Type Hinting Gets Simpler#
PEP 585 brings a change I’ve been looking forward to: you can now use built-in collection types directly in type hints instead of importing from typing:
# Before (still works, but verbose)
from typing import List, Dict, Tuple
def process(items: List[str]) -> Dict[str, Tuple[int, int]]:
...
# Python 3.9
def process(items: list[str]) -> dict[str, tuple[int, int]]:
...No more from typing import List, Dict, Set, Tuple, FrozenSet. You just use list, dict, set, tuple directly with subscripts. The typing module equivalents are now deprecated (though they’ll work for the foreseeable future).
This pairs nicely with PEP 604, which lets you write X | Y instead of Union[X, Y]:
# Before
from typing import Union
def fetch(id: Union[int, str]) -> Union[dict, None]:
...
# Python 3.9+
def fetch(id: int | str) -> dict | None:
...These changes reduce the boilerplate tax of type hints significantly. I’ve seen teams resist adopting type hints partly because of the import overhead and verbose syntax. These improvements remove that excuse.
The New PEG Parser#
Under the hood, Python 3.9 ships with a completely new parser based on Parsing Expression Grammar (PEG), replacing the LL(1) parser that Python has used since its inception. The old parser is still available via -X oldparser but is scheduled for removal in 3.10.
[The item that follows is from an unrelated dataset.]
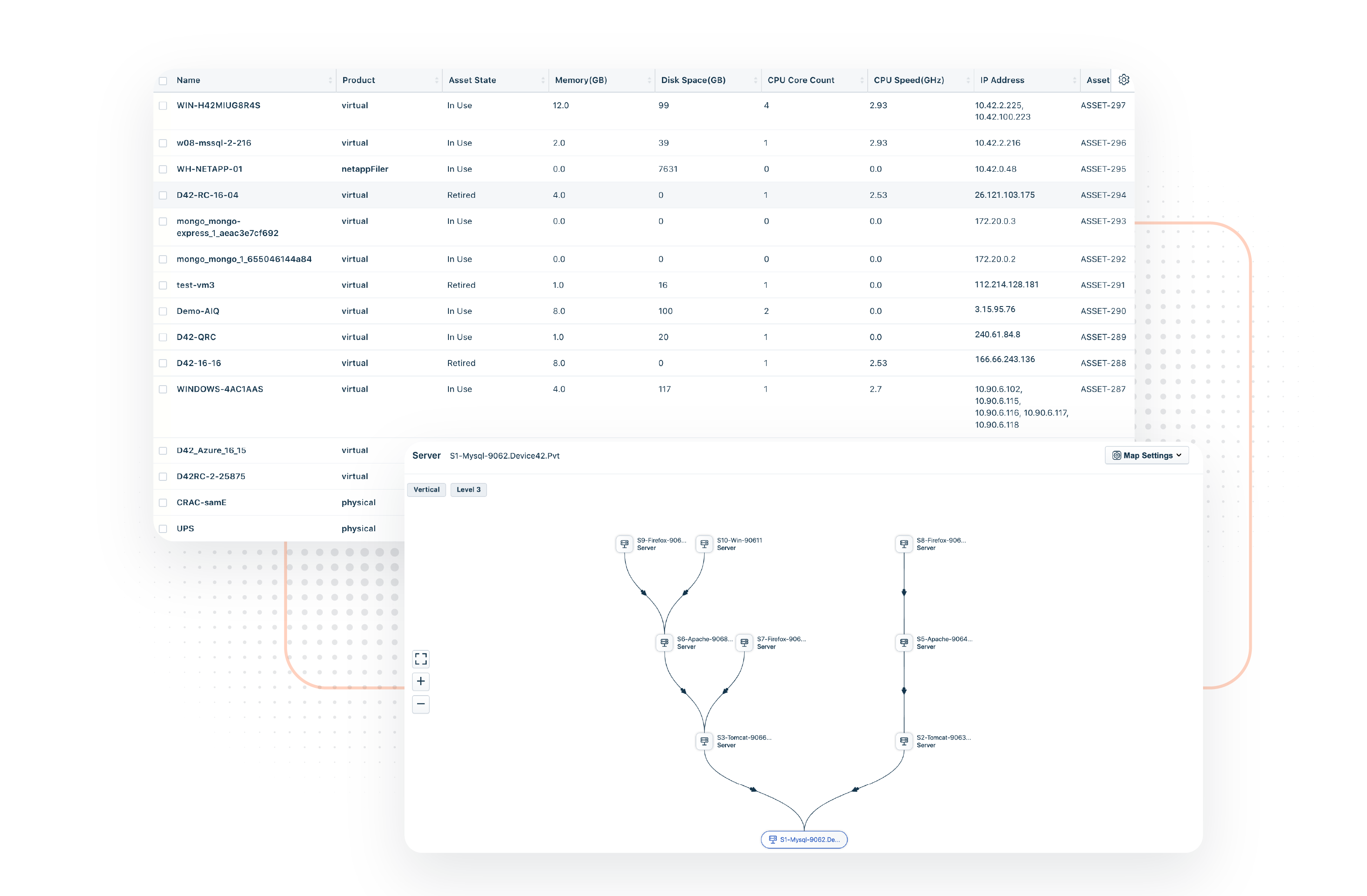Select the Level 3 tab
Screen dimensions: 1367x896
[468, 490]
For most developers, this change is invisible — existing syntax parses exactly the same way. The significance is in what it enables for future versions. The LL(1) parser had fundamental limitations that made certain syntax proposals impossible. The PEG parser doesn’t share those constraints, which opens the door for more expressive syntax in future Python releases.
The Python core team has been careful to note that the new parser produces identical results for all existing Python code. This is a foundation change, not a feature change — its impact will be felt in future releases, not this one.
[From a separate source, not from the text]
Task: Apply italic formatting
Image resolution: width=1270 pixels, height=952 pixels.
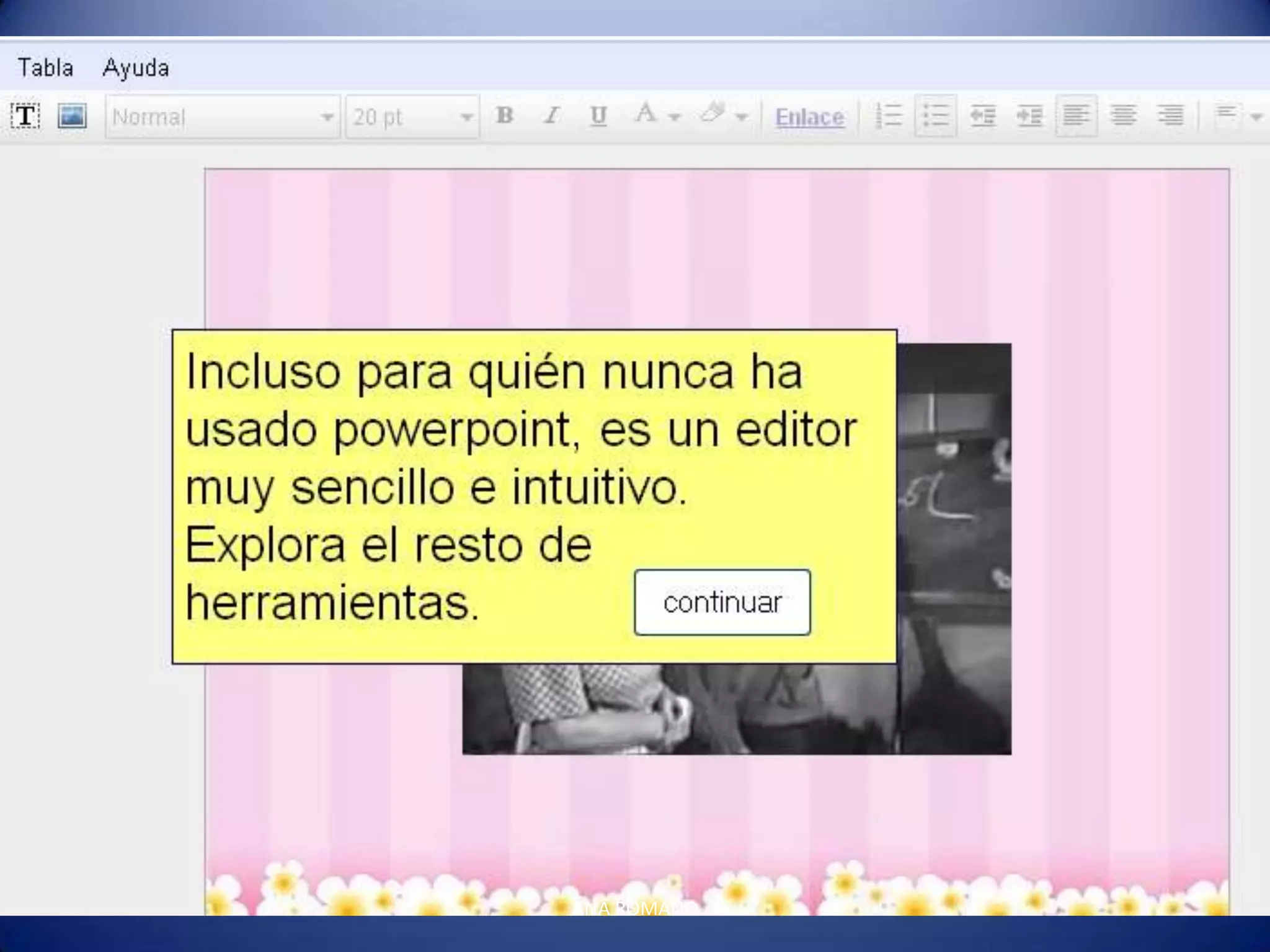Action: pos(551,116)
String Methods and Time Zone Support#
Two smaller additions worth mentioning:
str.removeprefix() and str.removesuffix() are finally here. If you’ve ever written this pattern:
if filename.startswith("test_"):
name = filename[len("test_"):]You can now write:
name = filename.removeprefix("test_")It’s safer (no off-by-one on the slice length) and more readable. I’ve had helper functions for this in my personal utility libraries for years. Nice to see it in the standard library.
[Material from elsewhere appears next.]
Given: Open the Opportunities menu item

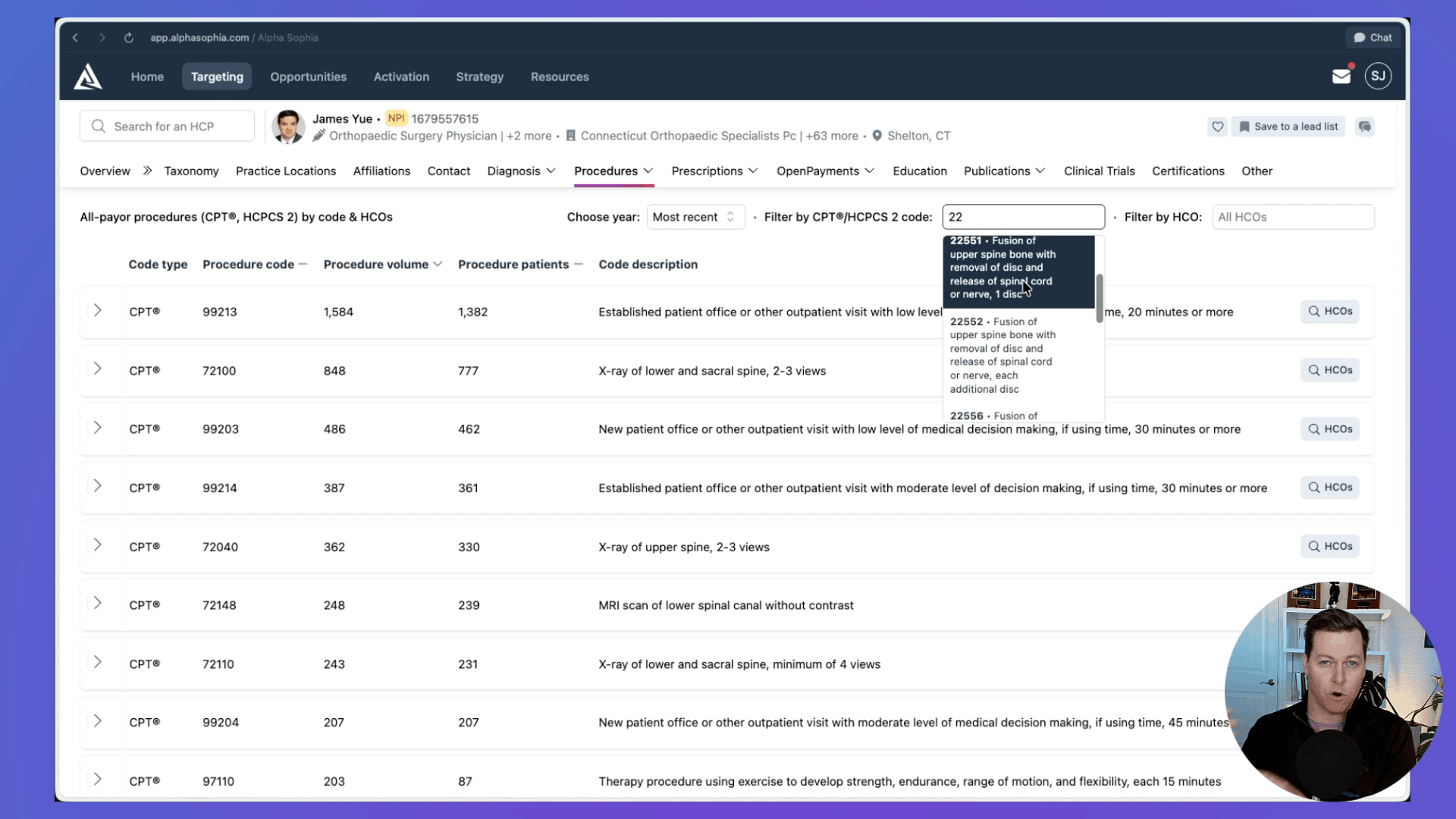Looking at the screenshot, I should [308, 77].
On the time zone front, the zoneinfo module brings IANA time zone support into the standard library. No more reaching for pytz for basic time zone handling:
from zoneinfo import ZoneInfo
from datetime import datetime
dt = datetime.now(tz=ZoneInfo("Europe/Amsterdam"))As someone based in the Netherlands, I appreciate not needing a third-party package just to correctly represent my local time.
My Take#
Python 3.9 is not a revolutionary release, and that’s perfectly fine. The language is in a phase where incremental refinement serves the community better than dramatic changes. The dictionary operators and simplified type hints are exactly the kind of improvements that make daily coding a little smoother without requiring anyone to relearn the language.
The PEG parser is the most strategically important change, even though you won’t notice it today. It’s an investment in Python’s future expressiveness, and I’m curious to see what syntax proposals emerge now that the parser is no longer the bottleneck.
If you’re still on 3.7 or 3.8, there’s no urgent reason to upgrade immediately — but start testing your codebases against 3.9 now. The typing improvements alone are worth the move for any team that’s invested in type hints. And those dictionary merge operators? They’re going to become second nature faster than you’d expect.
Python continues its steady march forward. No hype, no drama, just consistent improvement. After thirty years of watching programming languages come and go, I can tell you that’s exactly the recipe for longevity.